Keeping districts with more than one school in the same division would be a no-brainer. And it seems like it is everywhere around the SPSL, other than Federal Way.
Splitting up the Federal Way schools means the teams don’t get to play one another during the regular season, ending longtime rivalries. It also takes away a lot of money from the schools’ coffers. Schools get to keep money raised from selling tickets.
It’s a travesty that Federal Way and Decatur didn’t get to play twice this season on the basketball court. In the past, those games between two of the better programs in the state were guaranteed to sell out — and school officials usually had to turn away fans at the door.
According to Perez and TJ athletic director Mike Grady, the SPSL set a precedent when Beamer was kept in the SPSL South before the 2008 school year, allowing Auburn and Auburn Riverside into the North after both competed as 3A schools for two years. The SPSL principals cited geography as the reason. Beamer was the southernmost school not in the SPSL South.
“This doesn’t mesh and isn’t consistent with what they’ve done in the past,” said Federal Way High School athletic director Miguel Perez. “The criteria they used then is not being used now.”

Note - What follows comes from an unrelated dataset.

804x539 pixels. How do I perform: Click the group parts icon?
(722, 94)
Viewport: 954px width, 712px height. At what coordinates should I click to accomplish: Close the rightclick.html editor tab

In terms of geography, Auburn and Auburn Riverside are located south of the two Federal Way schools and closer to Highway 167, which is the main freeway leading to a bulk of the SPSL South schools in Graham, Spanaway and Puyallup.
Officials in Auburn and Kent have cited the tradition of the two cities competing against each other as a reason for voting against sending the two Auburn schools south. But tradition went out the window a few years ago when both Auburn and Auburn Riverside left the SPSL North to play as Class 3A schools. That experiment lasted only two years before the Auburn schools returned to the North.
According to Grady, a move by Federal Way or Thomas Jefferson from the North into the SPSL South Division would add $15,000-$18,000 to the school’s athletic transportation budget.
That number is a bigger deal within the Federal Way district. Here, each school’s Associated Student Body (ASB) fund is responsible for its own transportation costs. That is not the case in other school districts, where there is a general pool for transportation costs throughout all schools.
We will see what happens. But it doesn’t look like the simple choice is going to be that simple.